Garcia’s inquiry has led to the hiring by council members of three different criminal defense law firms and a tax payer lawsuit by Siegel himself. The city is paying the bill for Lee S. Richards III, a former federal prosecutor for Speaker Quinn and for Sullivan & Cromwell, a firm that the council has hired to assist in responding to the federal investigations. Former speaker Gifford Miller has hired Henry Putzel III, as his lawyer, with his own money. It has not been reported if former speaker Peter Vallone who has been interview by the U.S. Attorney has hired his own lawyer.
Let’s now look at how this developing story has been reported or not reported in the local media and what kind of job the reports did in informing the public what is really going on
After reading John Eligon New York Times article on June 27, 2008 titled, "U.S. Inquiry Into Funding by Council Is to End Soon," the reader is left wondering what the U.S. Attorney was investigating. Eligon did not even mention that councilmembers were lawyer-up, and why? Eligon was so busy spinning that the investigation was ending and attacking Siegel that he overlooked several other main points. Is Garcia getting ready to prove an organized criminal conspiracy as Norman Siegel charged? Was the crime intentionally designed by Quinn, Miller or others to rip off the city for their friends and supporters? Is Garcia being helped by an inside informer who was part of a conspiracy to help build his case? Who would the grand jury indict? Councilmembers? Lobbyist? A-Rod?

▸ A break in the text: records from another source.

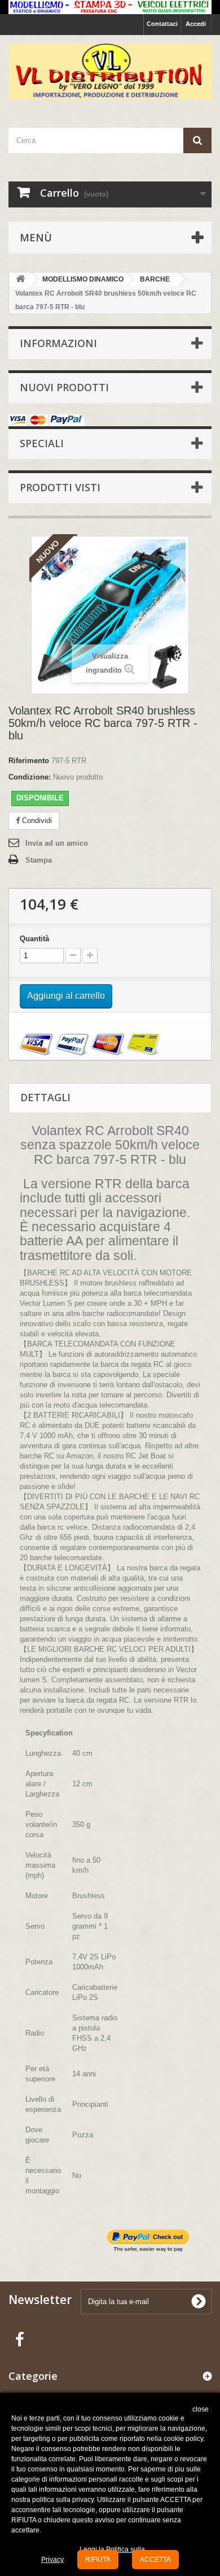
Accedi (196, 23)
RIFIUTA (98, 2560)
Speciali (42, 443)
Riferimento (28, 760)
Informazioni (58, 343)
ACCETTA (155, 2560)
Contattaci (162, 23)
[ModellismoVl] (110, 71)
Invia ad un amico (56, 843)
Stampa (38, 860)
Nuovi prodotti (64, 387)
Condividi (36, 820)
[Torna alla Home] (20, 279)
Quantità (34, 938)
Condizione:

From the New York Times: “A federal investigation into the City Council’s appropriation of funds to fictitious groups should conclude within 90 days, a prosecutor said on Thursday. But the prosecutor, Rua M. Kelly, an assistant United States attorney who spoke at a hearing in State Supreme Court in Manhattan to determine whether the court would hold a separate public inquiry, did not indicate whether anyone would be charged.” - New York Times, June 27, 2008
The Times writer continued to downgrade the investigation by adding the following spin line to his story “If she does indeed grant it”: “The U.S Attorney asked Justice Joan B. Lobis of State Supreme Court in Manhattan to delay any public inquiry for 90 days if she does indeed grant it. Mr. Siegel said he was fine with a 90-day stay and, in fact, welcomed Ms. Kelly’s news that the federal investigation was nearing completion.” – New York Times, June 27, 2008
Nowhere in the Times' article, was the fact that Garcia’s office could request an extension on the 90 day delay. That came out in a Daily News story by Frank Lombardi three days earlier. “Garcia’s office wants the inquiry, which has yet to be approved by the court, postponed for 90 days, with possible extensions.” – New York Daily News, June 24, 2008
Also not in the Times story, but included in Lombardi’s Daily News story was who was a target of Siegel’s suit: "It seeks to have officials such as Mayor Bloomberg and former Mayor Rudy Giuliani, Quinn and her two predecessors as speakers, as well as current and former Council budget aides, testify under oath.” – New York Daily News, June 24, 2008
The Times story did include a hit by a city lawyer against Siegel, which had noting to do with the point of the story: “Stephen Kitzinger, a lawyer for the city, said he believed Mr. Siegel’s request for a public inquiry was motivated by his desire to run for public advocate, an office he has sought twice before, in 2001 and 2005. “It would appear that this is a publicity stunt designed to promote a campaign,” Mr. Kitzinger said in court.” - New York Times, June 27, 2008
Since when is getting at the truth a stunt? That is the job of any good journalist.